It was a good first year with the K-9 unit, Stirling said, because Pepper helped uncover evidence on several violations. The most remarkable: Searching in the dark, Pepper found a shotgun and spent shells that had been dumped in a cornfield by juveniles hunting ducks out of season.
“We did that within a matter of 20 minutes,” Stirling said. “It was much more efficient utilizing the dog.”
Pepper is the only dog in the K-9 unit, a program funded by grants from Shikar Safari in Boise, the Idaho Conservation Officers Association and private donations. Initial training happened in Indiana, where the Indiana Department of Natural Resources paid for Pepper’s training.
If the K-9 program is successful over the course of the five years, it will continue and even expand into other regions, Stirling said. If not, it likely will go away.

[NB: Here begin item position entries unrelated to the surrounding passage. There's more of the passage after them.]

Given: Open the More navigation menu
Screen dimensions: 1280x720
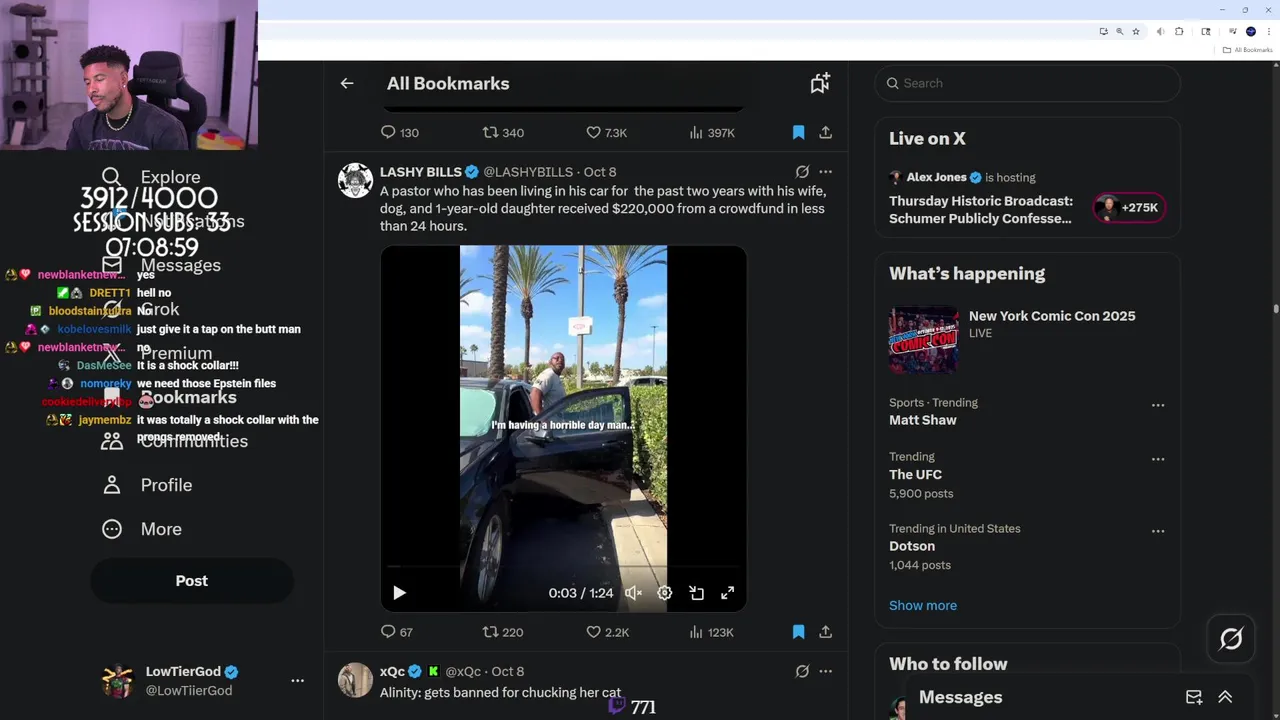Looking at the screenshot, I should click(x=160, y=529).
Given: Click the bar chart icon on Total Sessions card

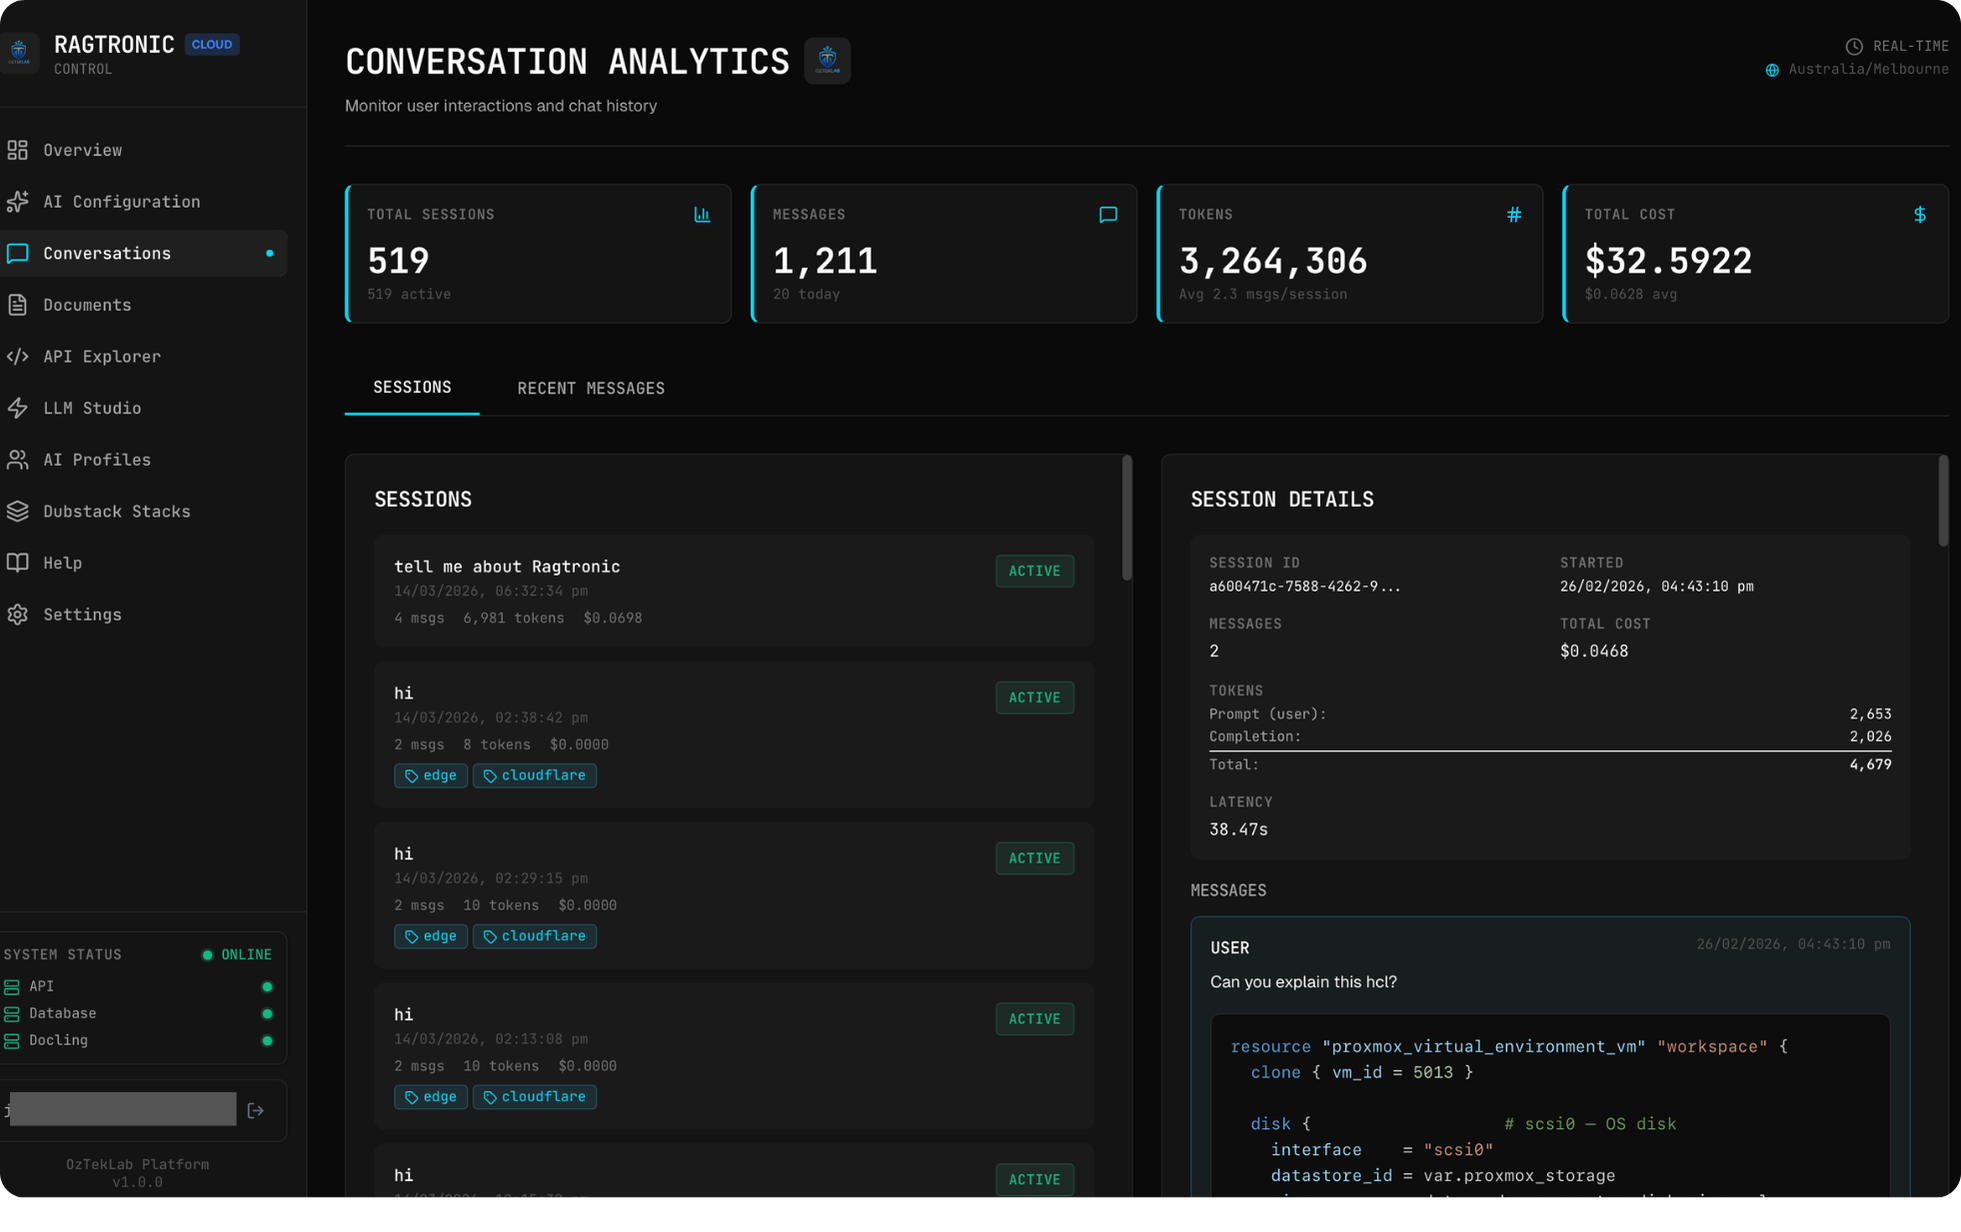Looking at the screenshot, I should (x=702, y=214).
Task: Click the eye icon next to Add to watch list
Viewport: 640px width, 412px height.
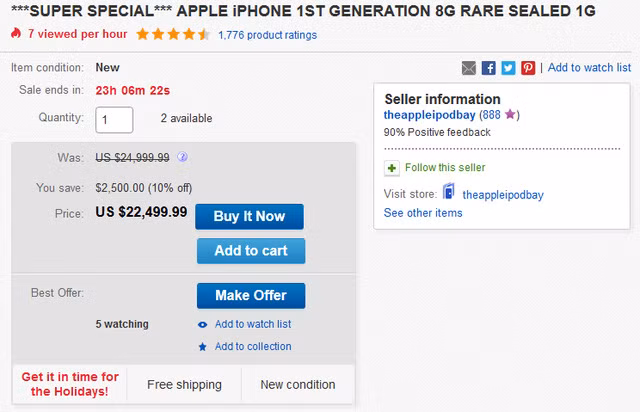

Stirling takes Pepper with him into the field to sniff out evidence and to train, and to school classrooms where Stirling discusses conservation issues with students and teachers. Everyone likes the friendly black Lab, he said.
Hompland said Pepper also helps Search and Rescue find lost hunters and trains with other law enforcement K-9 units.
“We had a good year learning this new tool that we have,” Stirling said.
Stirling wants to keep the K-9 program and said there seems to be significant interest from local sportsmen’s groups and individuals. He’s garnered more than $20,000 through fundraising and donations since the program started.
Currently, the department has about $12,600 budgeted for the remainder of the pilot program — expenses include equipment and vet checks — and is looking for more money to get it through the next four years.
“At this point, we’re very proud of it,” Hompland said, adding that the donations give the agency a window to make the program self-sustaining.
Pepper, who sniffed out hidden fish and a handgun during training at Dierkes Lake onSaturday, seems to like it, too.
“He’s so eager to please,” Stirling said.
Pepper, however, is not the ultimate poaching solution. One of the most effective tools Fish and Game uses to catch violators doesn’t have a dog’s nose: It’s you.
“What people tell us is huge,” Hompland said. “We depend on the public so much.”
When you’re in the field and notice anything suspicious or see something you know is not right, he said, report it as soon as possible to Fish and Game or call the Citizens AgainstPoaching toll-free number.
One person might hear off-season gunshots in the woods; another person might see neighbor Bill coming down the mountain. It might not be Bill who did the shooting, Hompland said, but maybe Bill saw someone who did. Pieces of reported information can be put together to form a clearer picture of what might have happened.
“The public’s help is crucial,” Hompland said.